▸ SHORT EXERCISE 1:
The forum post below concerns files missing from blob storage. List every operation name that the post reports finding in the storage logs for the affected files.

-- Start of SOURCE EXTRACT --

0

I am coming here as i'm encoutering some strange issues with blob storage (and delta table, but i believe issues come from blob storage).

We are encoutering this classical delta lake error, : when somebody manually delete some files from the storage explorer, instead of using a delete statement. The files were deleted (or removed, moved?) between 1am and 2am on 3 different tables. We know it because the process using the table ran fine at 1am and failed at 2am.

Caused by: com.[REDACTED].sql.io.FileReadException: Error while reading file

dbfs:/mnt/source-be/myfolder/folder/ingestdatetime=20211114011927/part-00000-ea38c232-4dd2-4e49-9847-17e5f5c1222d.c000.snappy.parquet. A file referenced in the transaction log cannot be found. This occurs when data has been manually deleted from the file system rather than using the table DELETE statement

We don't know what caused this to disapear. We have checked the storage logs and i cannot see any "delete file" tag for any of these files.

df_logs.where((df_logs._c12.contains('20211114011927'))

Only "GetPath", "GetFileProperties", and "Readfile". Is it possible that some files were moved or deleted without this appearing in the logs ?

-- End of SOURCE EXTRACT --
-- Start of ITEMS --

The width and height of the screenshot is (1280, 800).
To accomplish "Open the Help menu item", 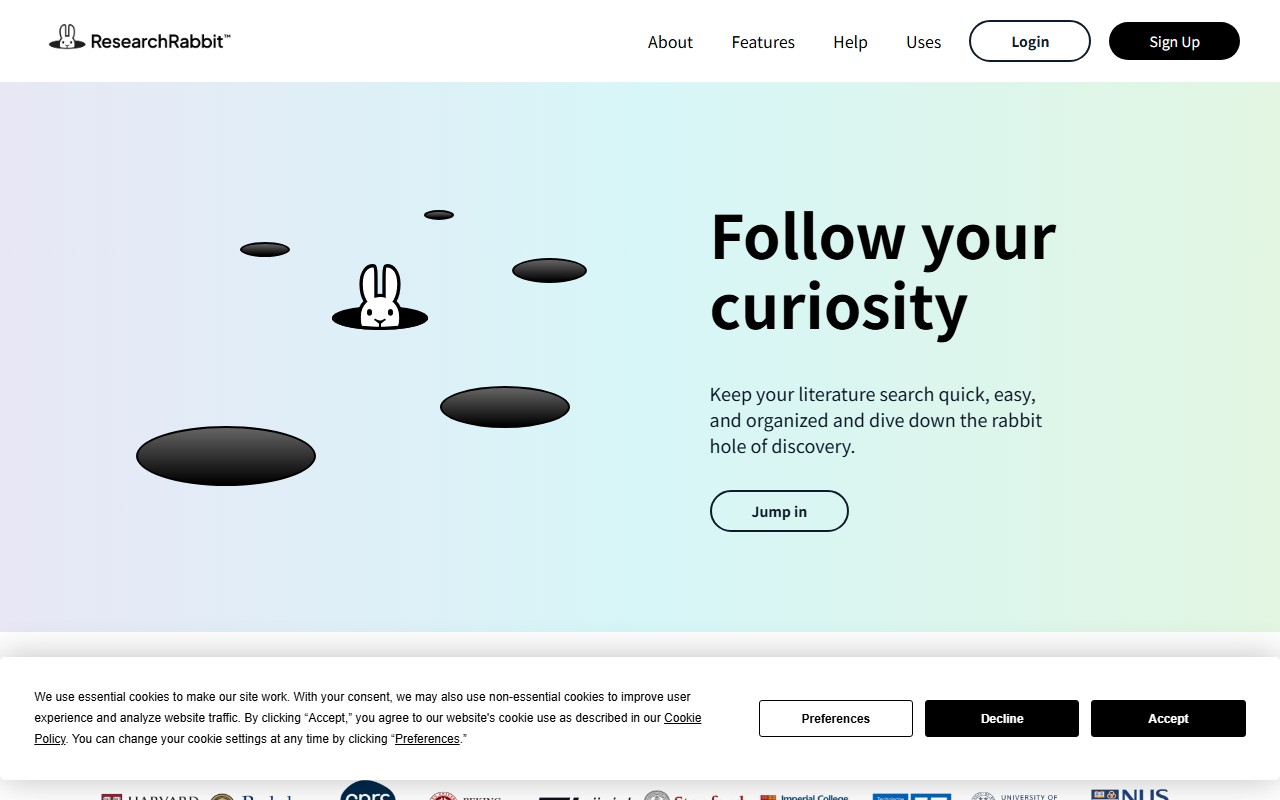I will (x=850, y=42).
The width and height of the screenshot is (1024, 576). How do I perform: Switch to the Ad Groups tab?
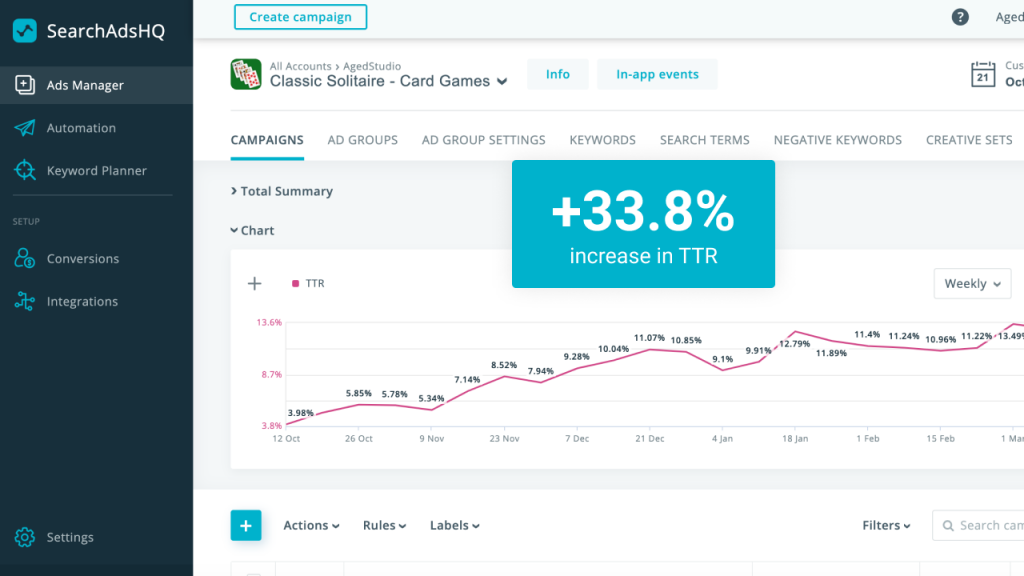coord(362,140)
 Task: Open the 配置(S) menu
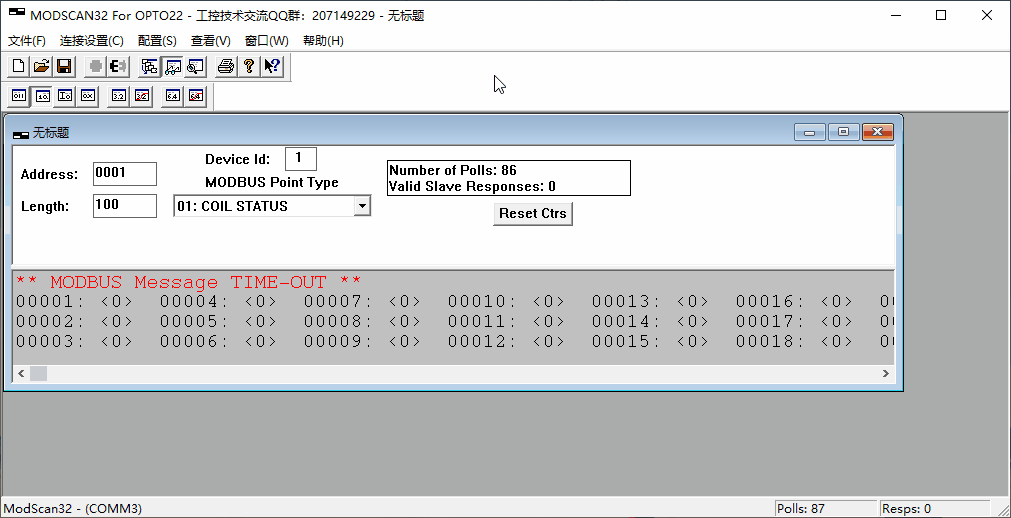(x=157, y=41)
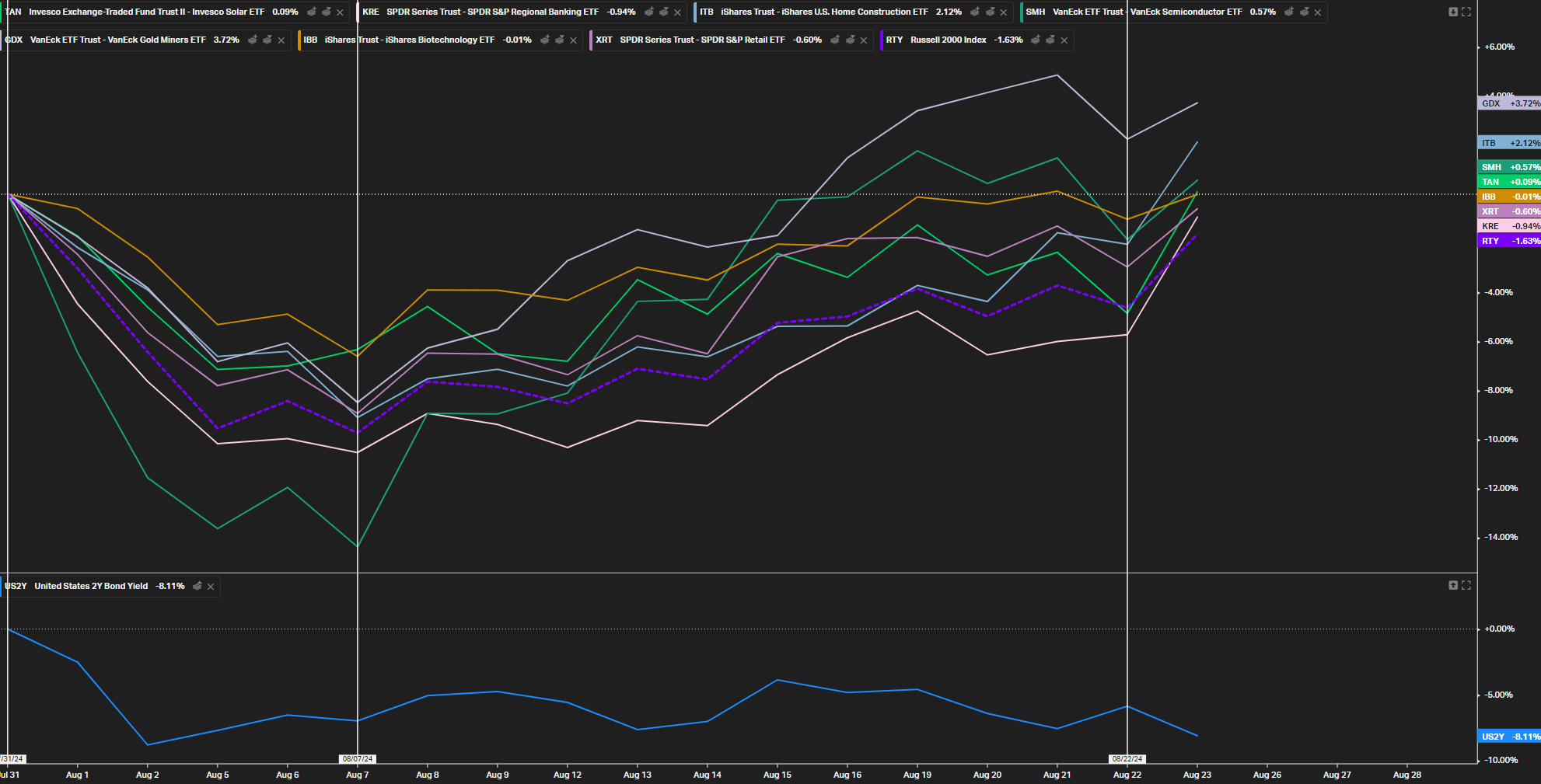
Task: Click the left layers icon for GDX
Action: pos(253,40)
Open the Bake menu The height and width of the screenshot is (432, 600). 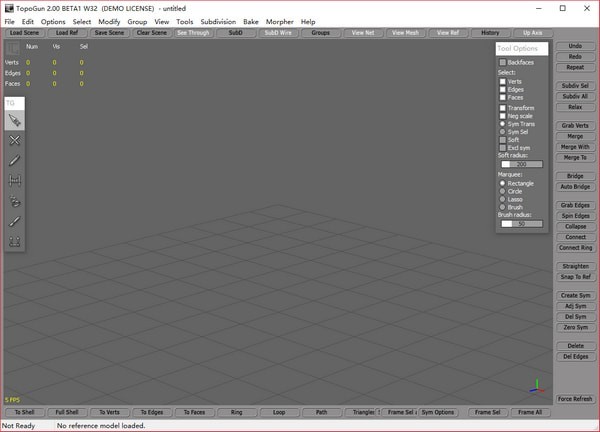coord(250,21)
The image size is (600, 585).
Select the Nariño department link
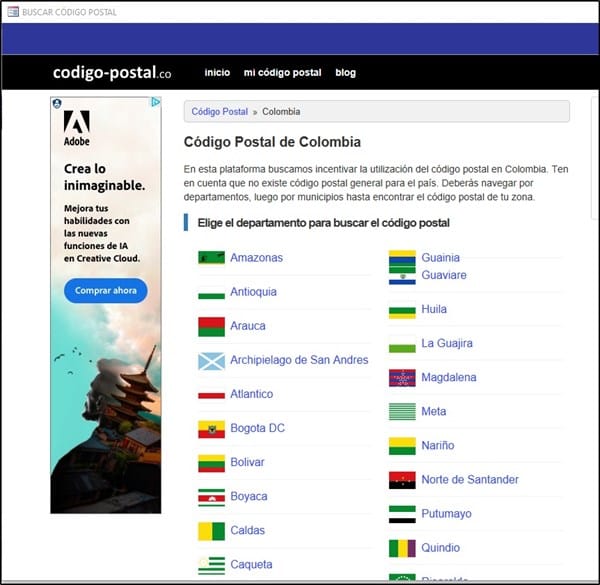pyautogui.click(x=438, y=445)
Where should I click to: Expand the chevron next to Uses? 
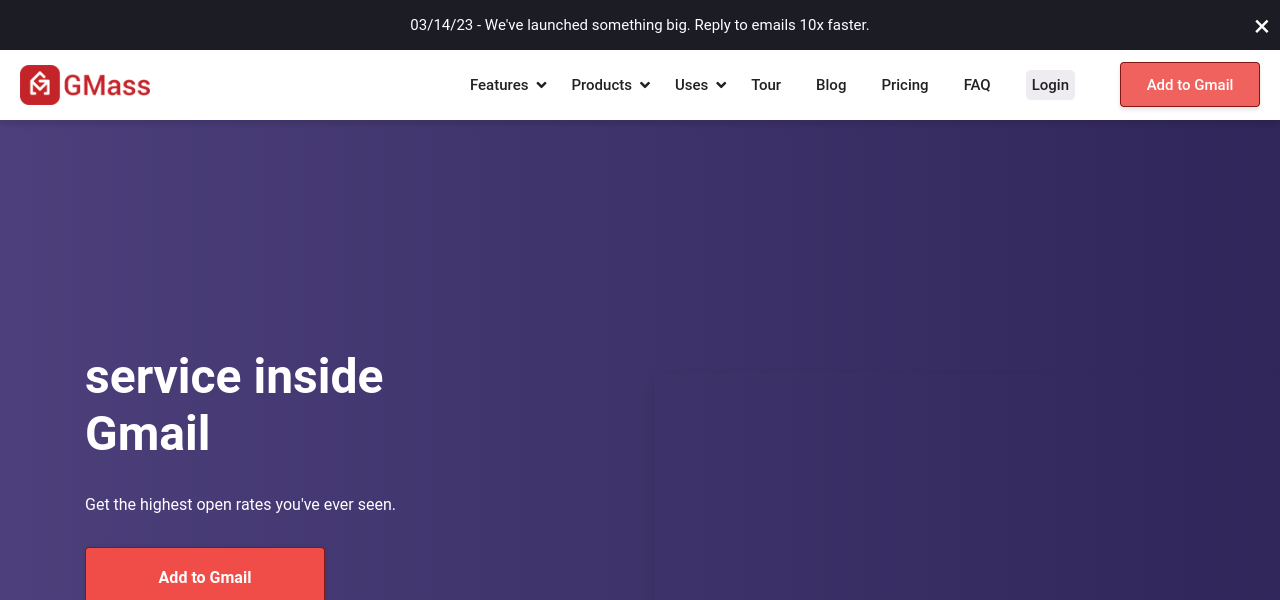pos(721,86)
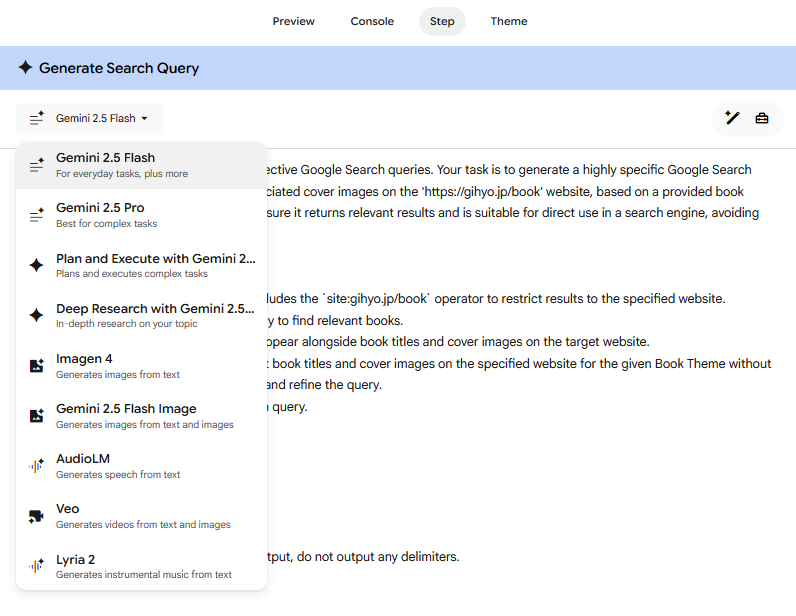The height and width of the screenshot is (616, 796).
Task: Click the dropdown arrow next to model name
Action: (144, 119)
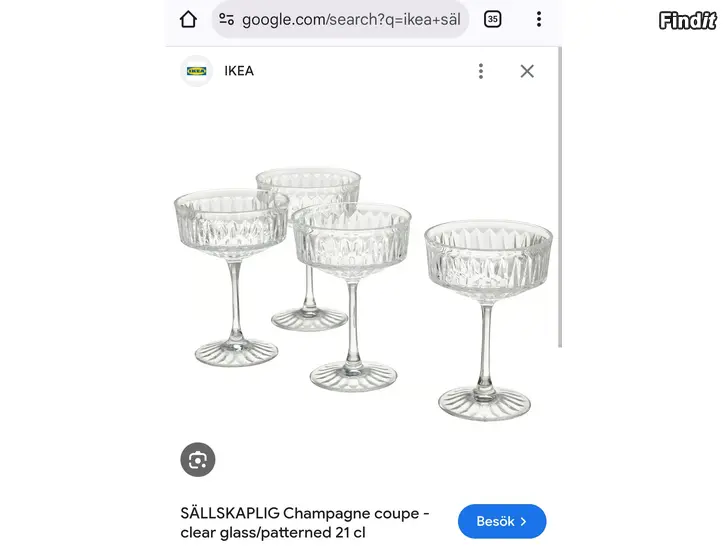Select the rear champagne coupe in the image
Screen dimensions: 728x546
309,249
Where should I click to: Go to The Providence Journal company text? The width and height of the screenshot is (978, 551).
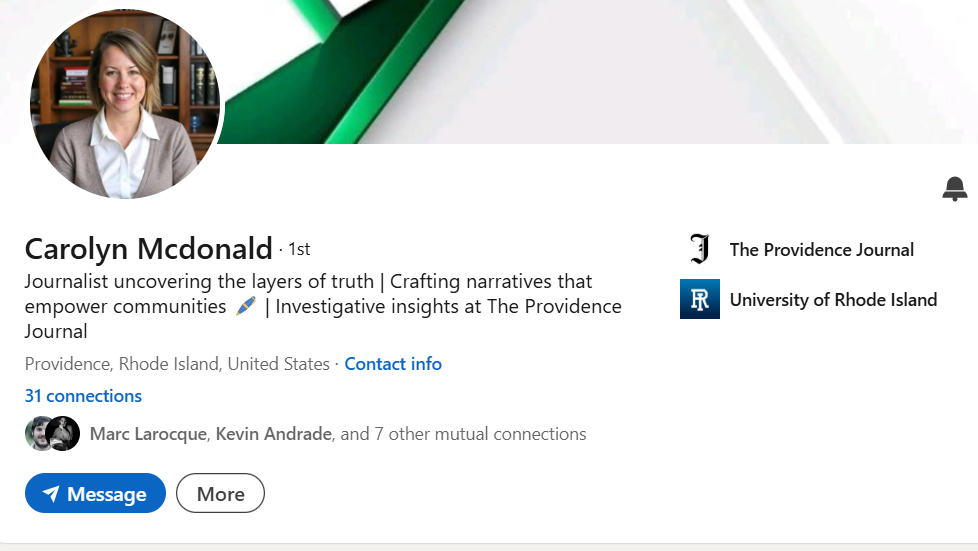pyautogui.click(x=821, y=250)
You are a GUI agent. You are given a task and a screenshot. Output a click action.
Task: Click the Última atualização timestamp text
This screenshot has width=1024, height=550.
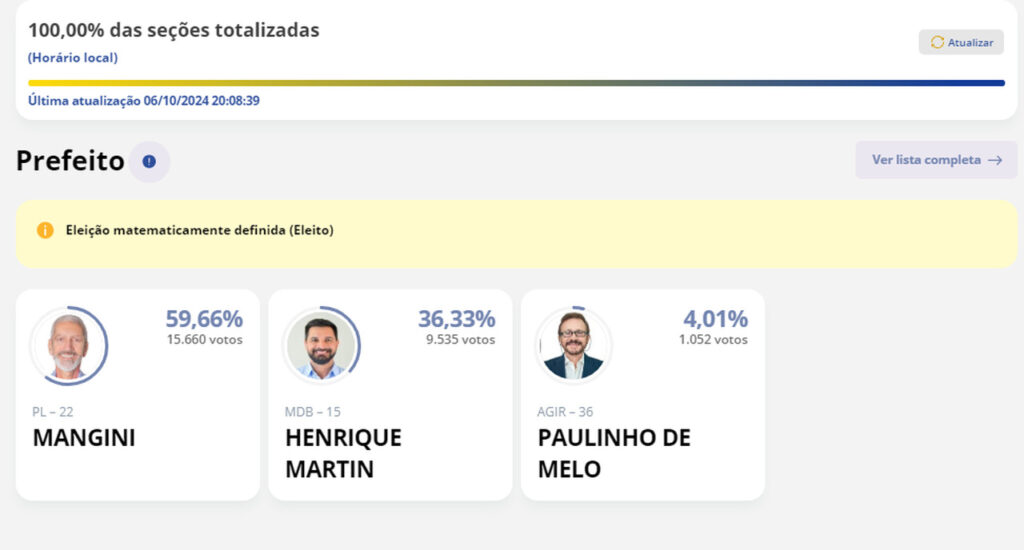[144, 101]
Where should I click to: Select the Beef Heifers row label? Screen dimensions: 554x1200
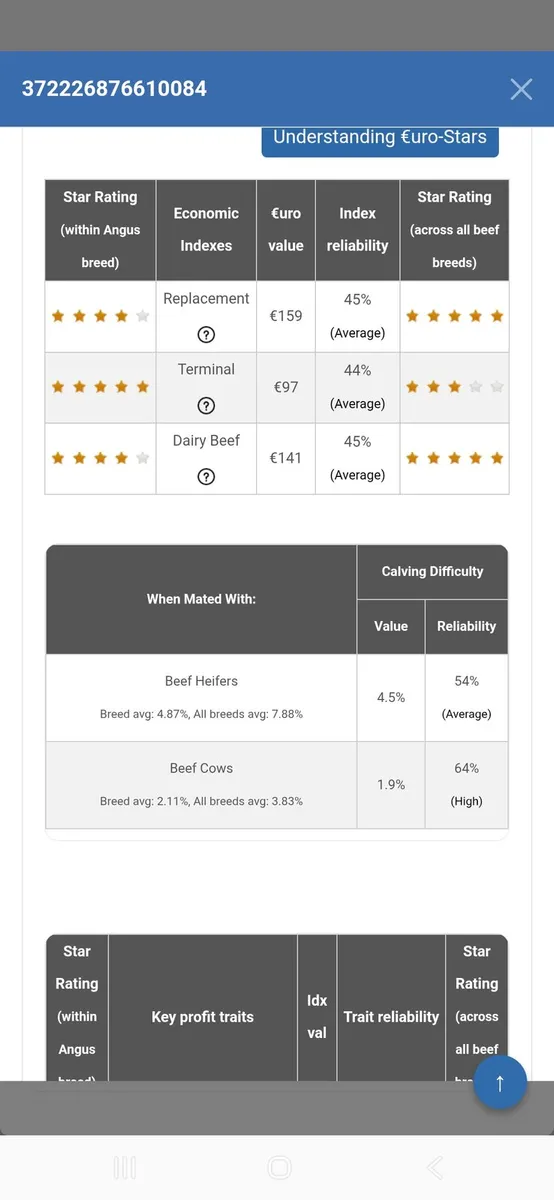click(201, 681)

-- End of ITEMS --

▸ SHORT EXERCISE 2:
State how many lines in the entries above contain the string "dimensions", matching case exactly. Give only the number.

▸ FINAL ANSWER 1:
GetPath, GetFileProperties, Readfile

▸ FINAL ANSWER 2:
2